One limitation of this study is that we used a test lung with constant levels of compliance and resistance. To determine the values at normal lung compliance levels, the measured data had to be inferred by referring to the results of another study [
5]. To verify the reliability of our data, we compared our results with measurements using a detailed lung simulation device (LS800
TM lung simulator [
5]). As shown in
Supplementary Table 1, the minute volumes obtained by the test lung were slightly lower than those obtained using the detailed lung simulation device; however, this difference was acceptable.

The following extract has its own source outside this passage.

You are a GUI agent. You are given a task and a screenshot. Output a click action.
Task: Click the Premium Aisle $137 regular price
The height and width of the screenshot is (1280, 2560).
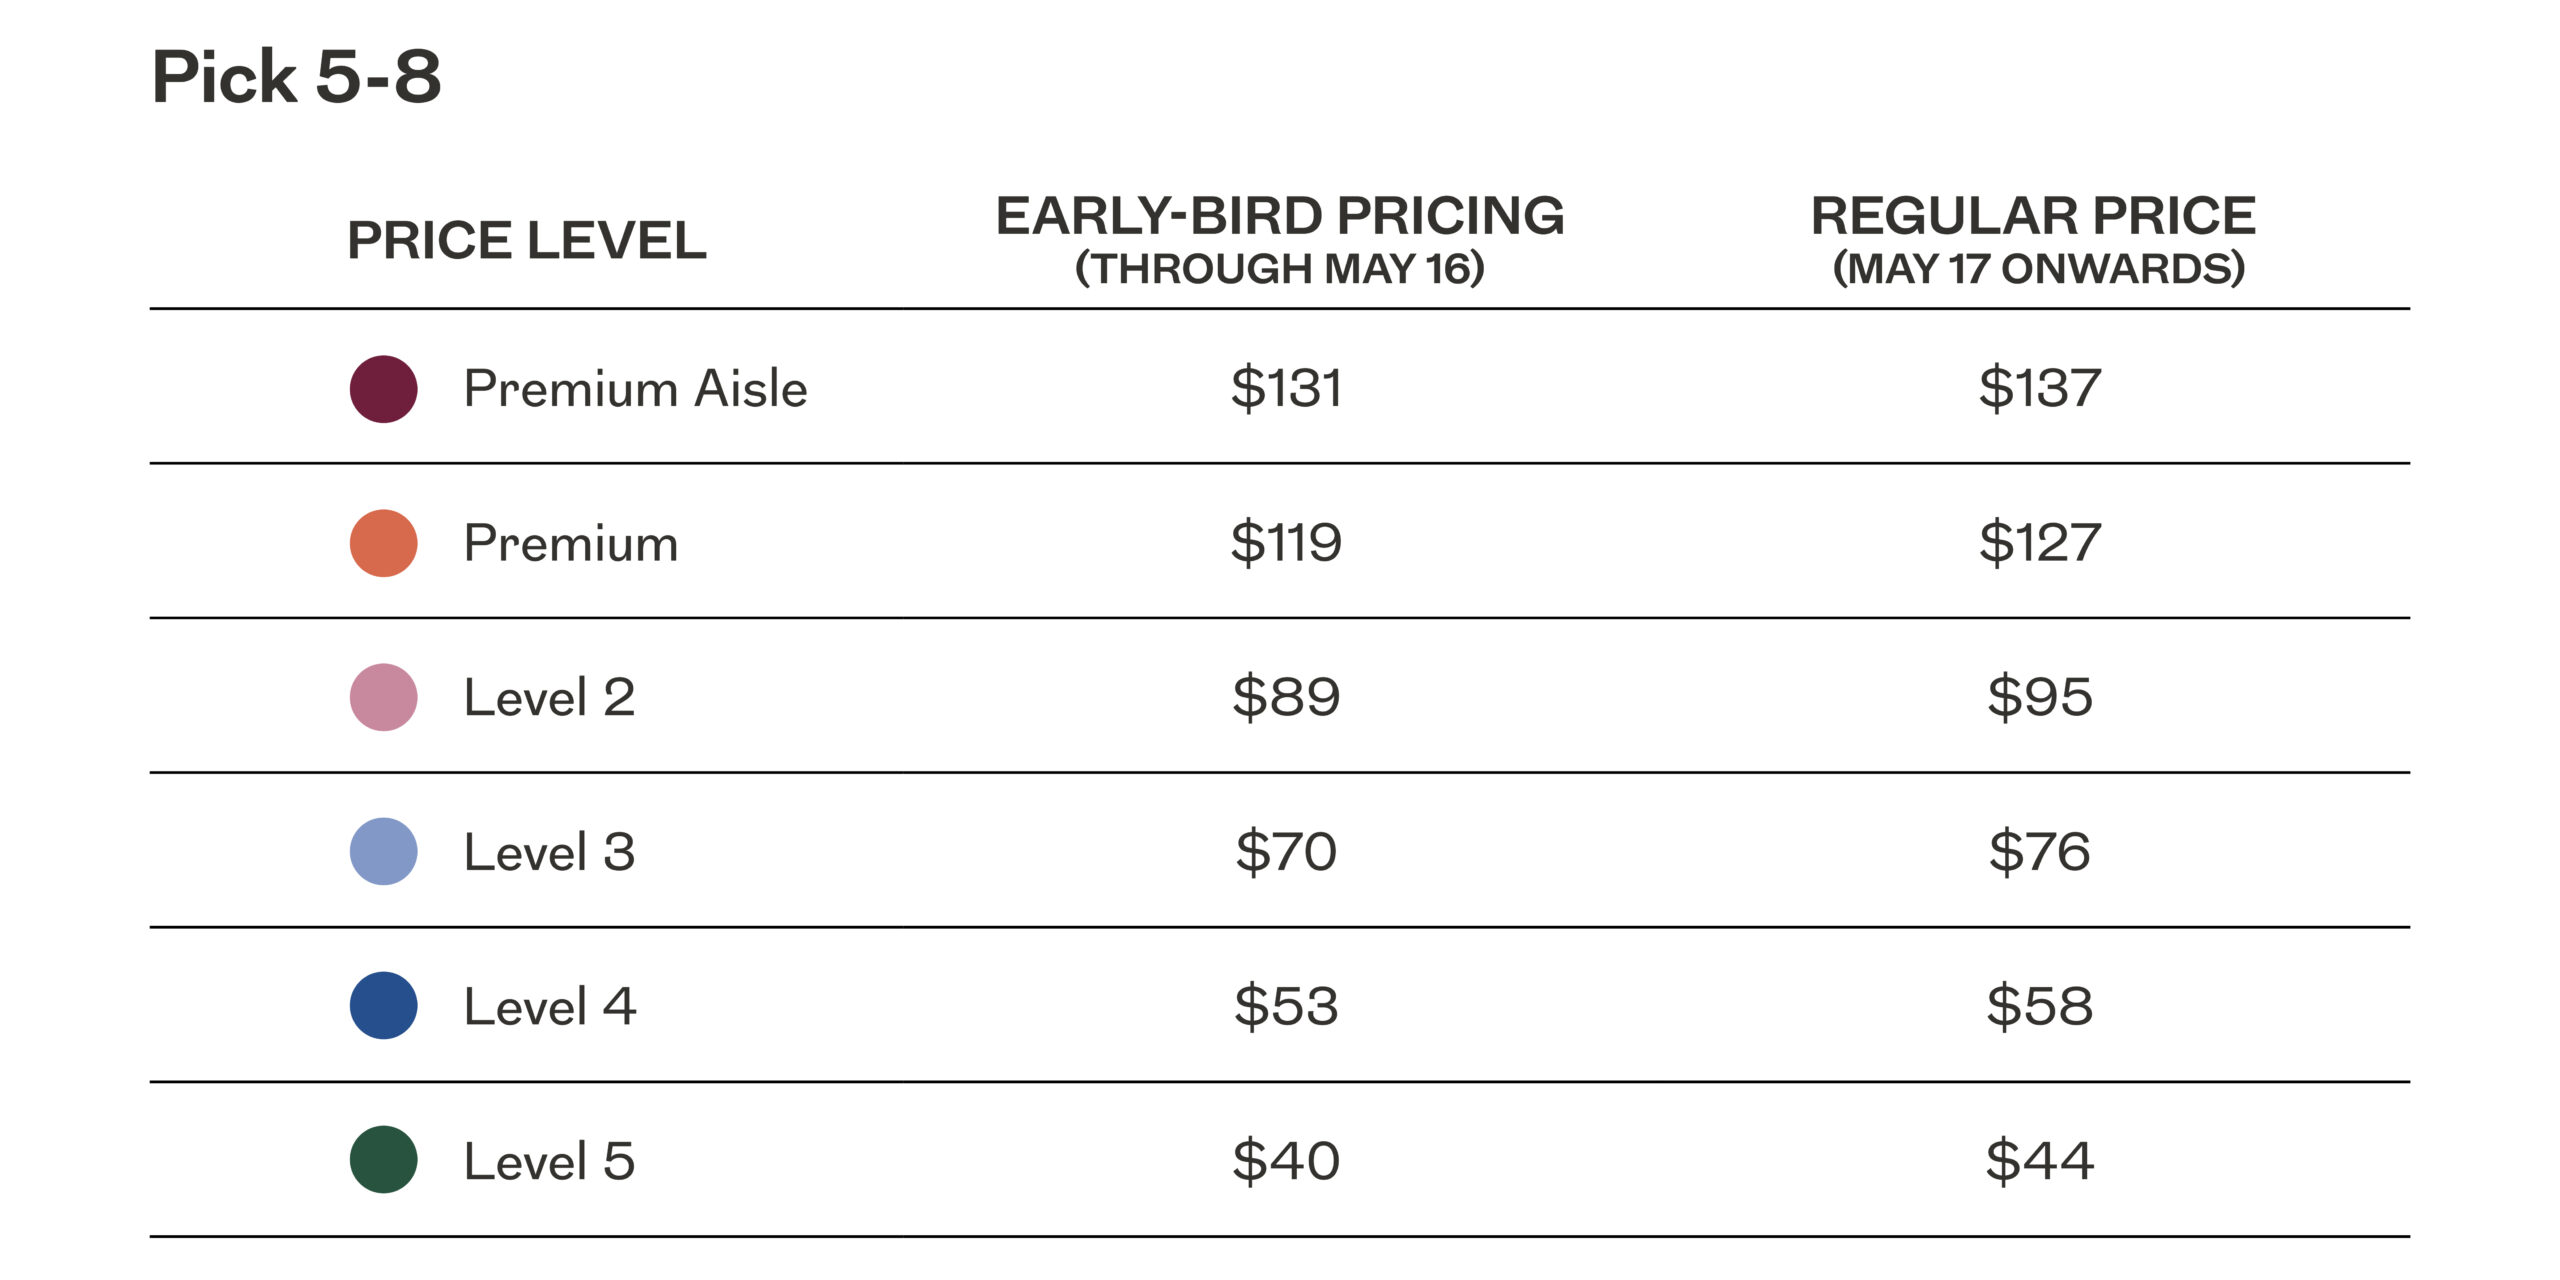pyautogui.click(x=2039, y=388)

This is a preliminary or “in vitro proof of concept” non-clinical study of a prototype device. Therefore, in vivo experiments are required to further compare the compatibilities of the tested device.
In conclusion, our results demonstrated the potential of the modified Rapid-O2 for providing ventilatory support. The modified Rapid-O2 can achieve adequate minute volumes in adults using a 2-mm ID TTC or 14 G catheter at an oxygen flow rate of 15 L/min. Maintaining the I:E ratio is important, however, observing the chest wall movements to control inspiratory and expiratory times might also be essential.